TASK TO CARRY OUT:
From the interview transcript, reproduce word for word the part that begins with the words "HEFFNER: Let me" and ends with "a sad reality.".

SUPPLIED PASSAGE:
—————

But I’m making a much more basic, if you will, philosophical point that, you know, it’s … we can’t move forward if we cannot tolerate mistakes, because right now there’s estimates to suggest there’s 100,000 deaths a year do to patient safety errors. And every reason to believe that an electronic health record and system would drive that number down sizably. How many of those deaths would we have to avoid to tolerate a leak … a privacy violation. I think, you know, probably not that many. You know because those lives matter a great deal.

HEFFNER: Let me ask you a very different area of question and we only have four or five minutes left. About the young people who are thinking or who might have been thinking about medicine. What are the words of advice and I raise the question because so many of my friends who are doctors tell me … they tell their children, “don’t go into medicine”.

BACH: Yeah, it’s interesting. I, I have a young child … and we’re still working on whether he’s going to be a professional soccer player or a fireman. But I … it’s a tremendous profession … it’s tremendously rewarding, I wouldn’t trade it for anything. You know, like I said, the old days of medicine with the doctors having the houses on the water are gone. The, those houses now belong to people who create financial instruments, or figure out how to get people to click on internet ads. And that’s a reality. That’s a sad reality.

—————

Screenshot grounding data

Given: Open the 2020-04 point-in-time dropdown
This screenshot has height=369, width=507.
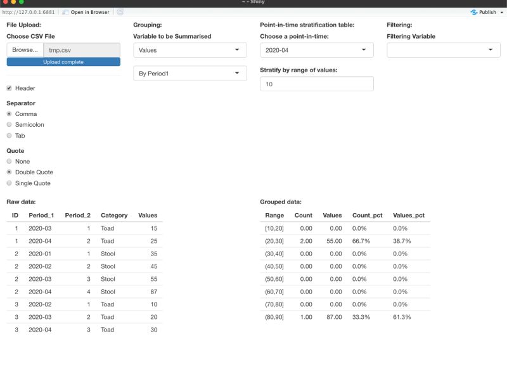Looking at the screenshot, I should tap(316, 49).
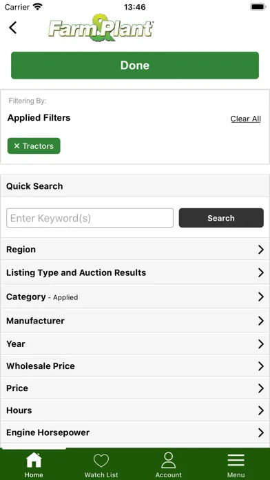Open the Account person icon
270x480 pixels.
pyautogui.click(x=169, y=460)
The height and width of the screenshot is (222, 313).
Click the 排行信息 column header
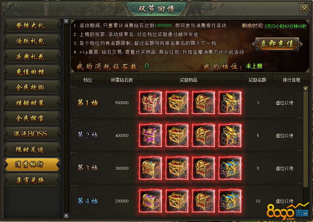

—————

FINISHED TASK:
HEFFNER: Let me ask you a very different area of question and we only have four or five minutes left. About the young people who are thinking or who might have been thinking about medicine. What are the words of advice and I raise the question because so many of my friends who are doctors tell me … they tell their children, “don’t go into medicine”.

BACH: Yeah, it’s interesting. I, I have a young child … and we’re still working on whether he’s going to be a professional soccer player or a fireman. But I … it’s a tremendous profession … it’s tremendously rewarding, I wouldn’t trade it for anything. You know, like I said, the old days of medicine with the doctors having the houses on the water are gone. The, those houses now belong to people who create financial instruments, or figure out how to get people to click on internet ads. And that’s a reality. That’s a sad reality.